Giovanni Cogliando, autore di una acuta relazione sul rapporto tra Qabballah e gnosi spuria, dimostra l’avvenuta, perfetta inversione dell’ottimismo progressista: “una teologia dell’anarchia ha steso la sua influenza sul novecento politico e filosofico. … il metodo del nichilismo è da contemplare fino in fondo, in quelle che sono le sue conseguenze sul dominio della vita, che si espande fino a livelli inimmaginabili un secolo fa. Il messianismo antinomico ha portato al dissolvimento alla possibilità di pensare la redenzione. … La persona è stata declassata a centro di pulsioni individuali, facilmente ordinabili come un caos da cui trarre fuori le forme che sono più funzionali al potere”.

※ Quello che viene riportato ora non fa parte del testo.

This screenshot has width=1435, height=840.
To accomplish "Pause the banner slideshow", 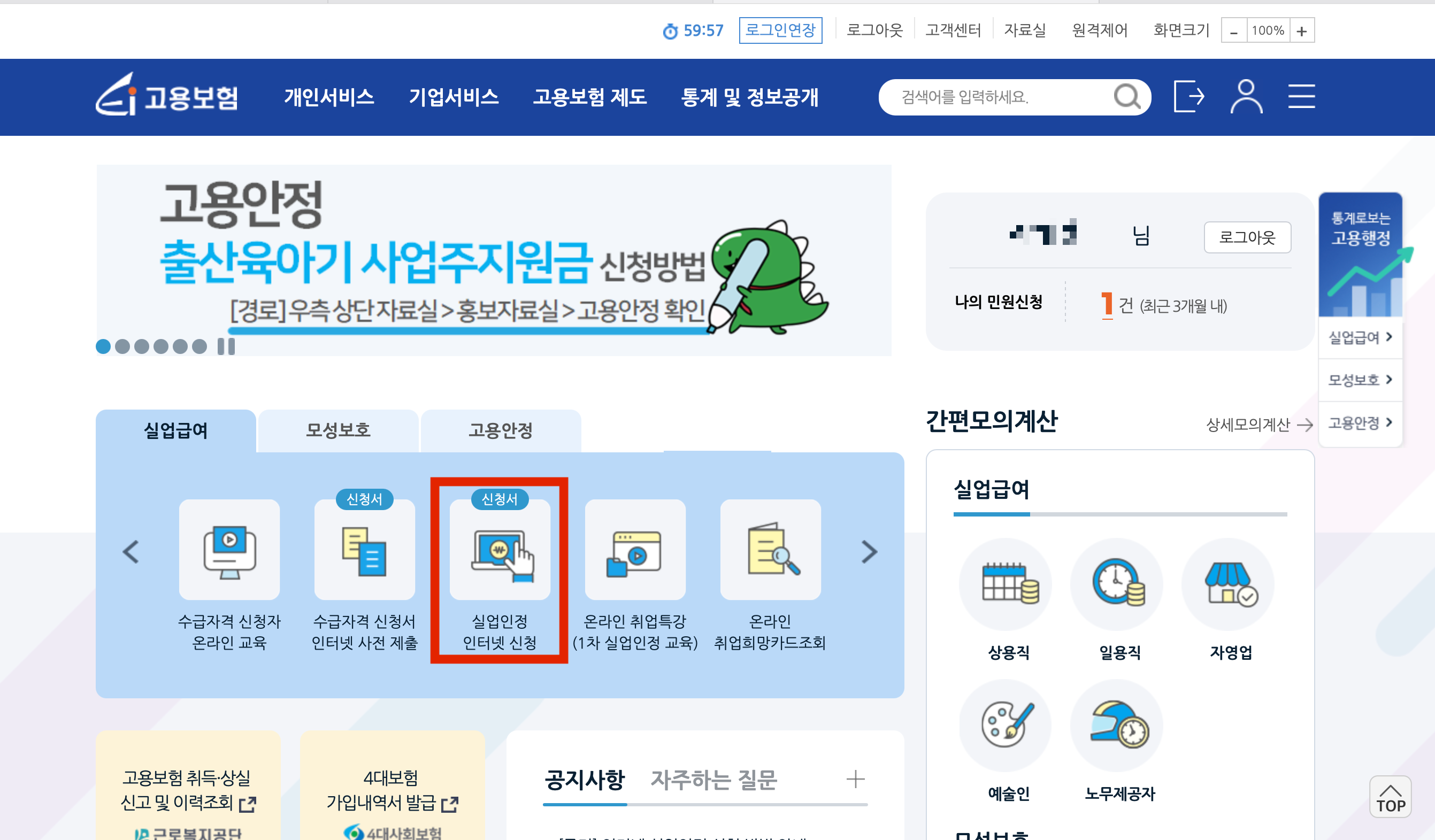I will pos(226,346).
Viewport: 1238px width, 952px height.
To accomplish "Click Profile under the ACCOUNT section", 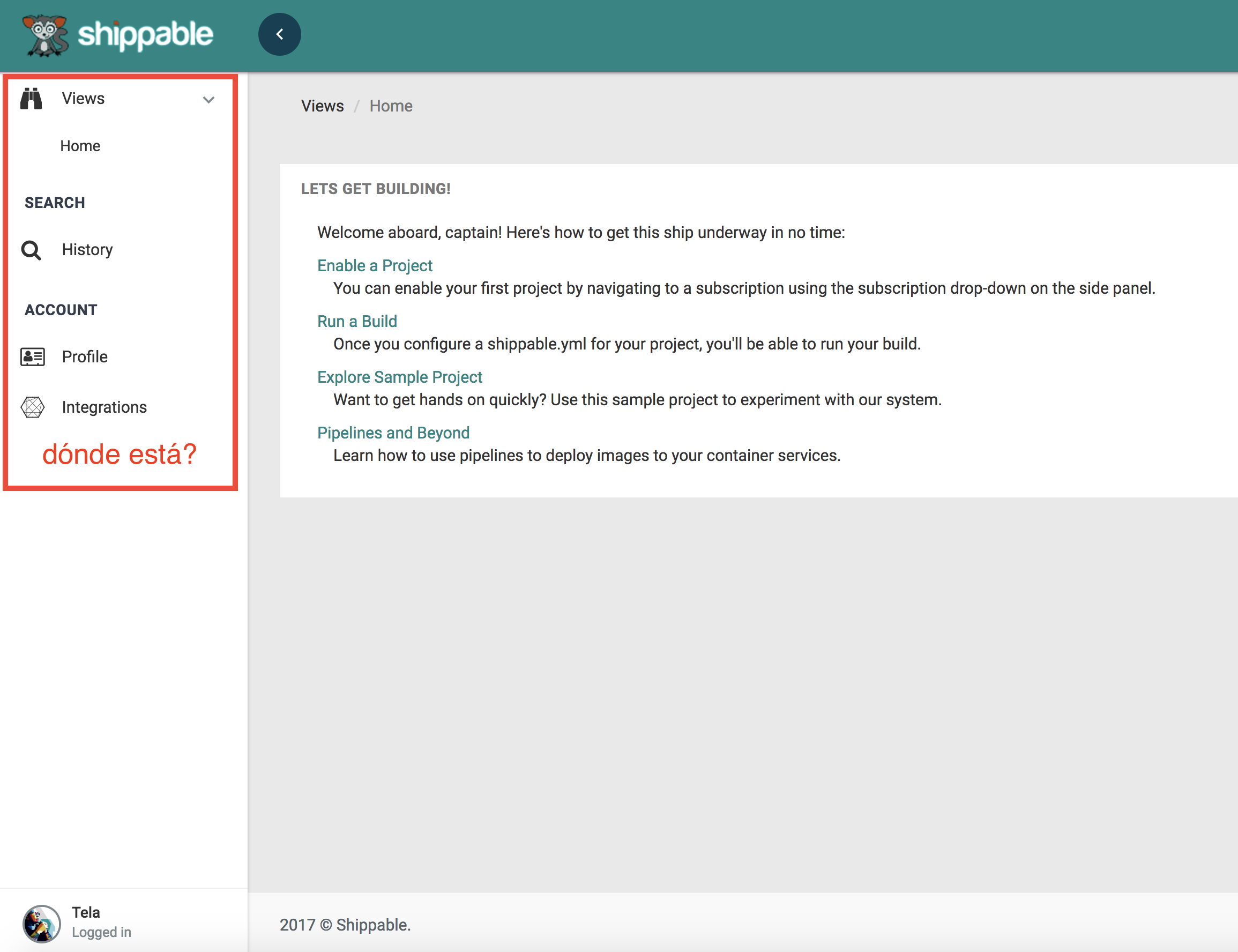I will 85,356.
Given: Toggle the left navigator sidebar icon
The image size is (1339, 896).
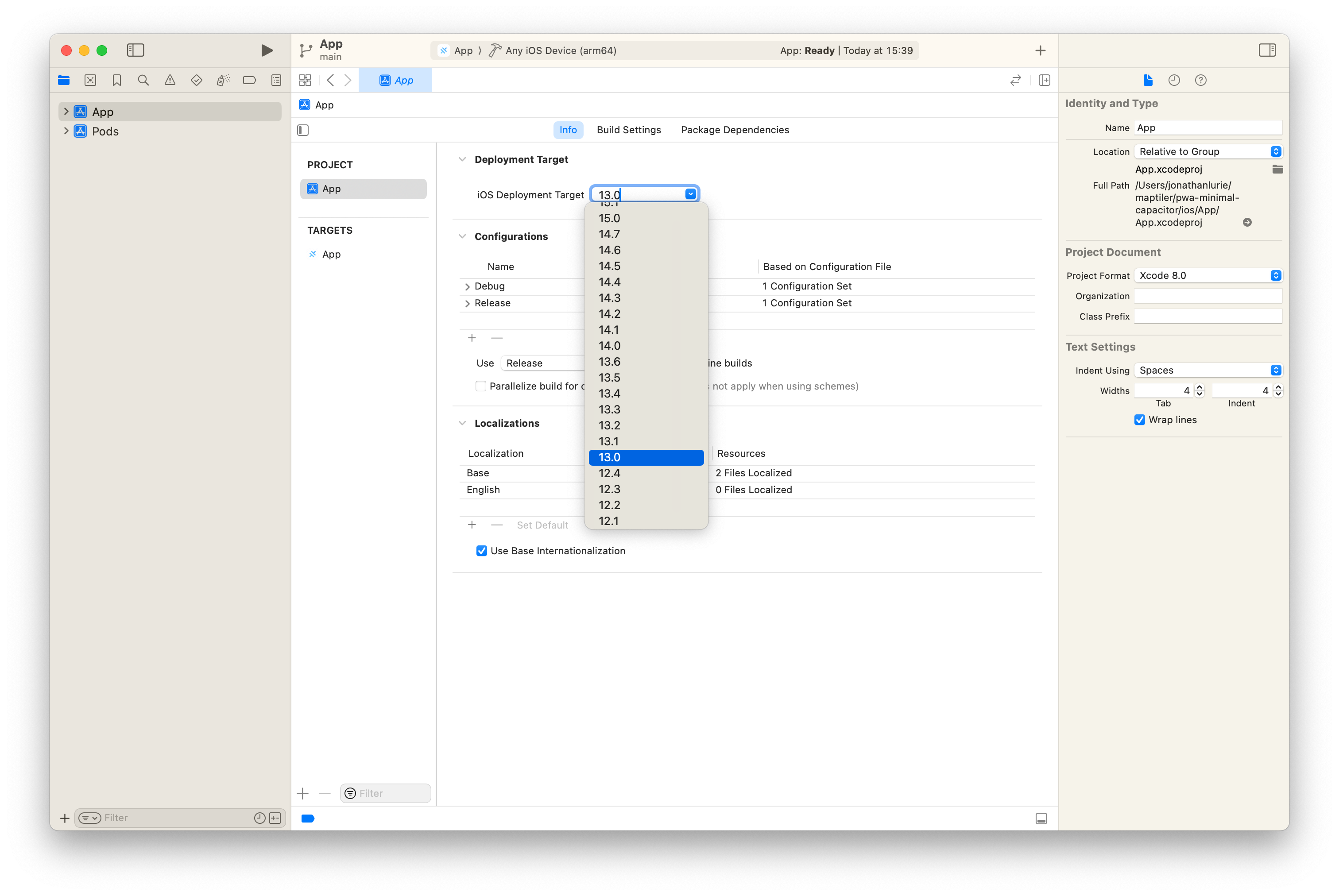Looking at the screenshot, I should [x=135, y=50].
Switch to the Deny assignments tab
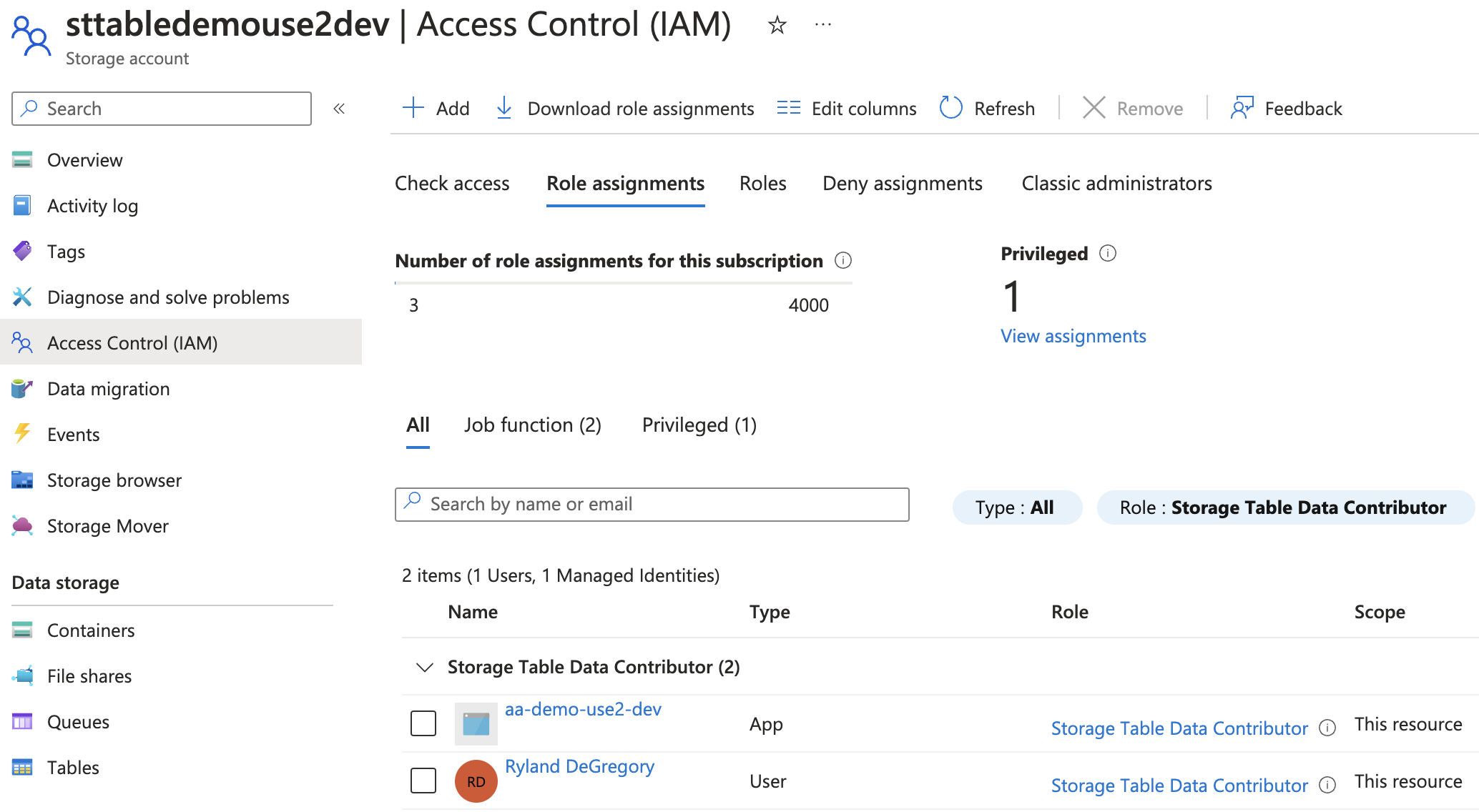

Sagace continuatore dell’opera di Cornelio Fabro, padre Christian Ferraro scende nelle profondità della filosofia hegeliana e ne rivela la dipendenza dalla teoria gnostica intorno all’origine del mondo dall’indeterminato: “Il cominciamento è il puro essere, senza alcuna determinazione, non quell’essere o quell’altro essere, ma l’essere e basta, l’essere vuoto. Il problema è che l’essere vuoto, senz’alcuna determinazione, è ineffabile: appena volessimo dire qualcosa riguardo a questo essere l’avremmo cancellato in quanto essere vuoto e indeterminato perché ogni dire sarebbe una determinazione e non si riferirebbe più al puro essere. Privo di ogni determinazione, l’essere si mostra dunque massimamente vuoto e massimamente indeterminato. Ma ciò che è massimamente vuoto e indeterminato è nulla. Pertanto, conclude Hegel, il puro Essere e il puro nulla sono dunque lo stesso”.
Di conseguenza svaniscono i presupposti della dialettica qualitativa, ossia “le tensioni di creatura e Creatore, uomo e società, tempo ed eternità, finito e Infinito e, sopra tutto, quelle più autenticamente qualitative di vero e falso, di bene e male“. In parole povere: l’indifferentismo religioso e l’immoralismo, che hanno espugnato la scena culturale contemporanea, dipendono dalla suggestione gnostica soggiacente alla filosofia di Hegel e al suo disumanizzante prolungamento nel marxismo-leninismo. La legalizzazione delle turpi leggi abortiste, eutanasiste e libertine, sono concepibili soltanto nell’orizzonte fumoso, disegnato da una filosofia del diritto che disconosce la dialettica del bene e del male.
Intrigante è infine la relazione di Valentino Cecchetti sull’infiltrazione di influssi esoterici nell’ideologia labirintica concepita da Adriano Olivetti. Le scorribande olivettiane nelle praterie iniziatiche, dove fiorisce l’avversione mistica alle attività produttive, sono anticipazioni della metamorfosi magico-finanziaria dell’economia e profezie della speculazione pura, che impoverisce e soffoca produttori e consumatori.
Nell’accorata conclusione, Ennio Innocenti afferma che la Chiesa Cattolica, “diffusa in tutto il mondo, con forze umane e risorse spirituali invidiabili, con un apparato culturale che raggiunge tutti i ceti sarebbe la base per un contrasto efficace. Occorrerebbe, però, come primo passo, che le sue duemila istituzioni universitarie rimettessero in onore la metafisica senza prescindere da quella tomista”.
L’alluvione gnostica nel moderno ha infatti alterato la ragione occidentale: senza il ricorso al medicina tomista quale antidoto al delirio dei teologi modernizzanti, la restaurazione della metafisica e la riaffermazione delle vera fede rimangono traguardi irraggiungibili.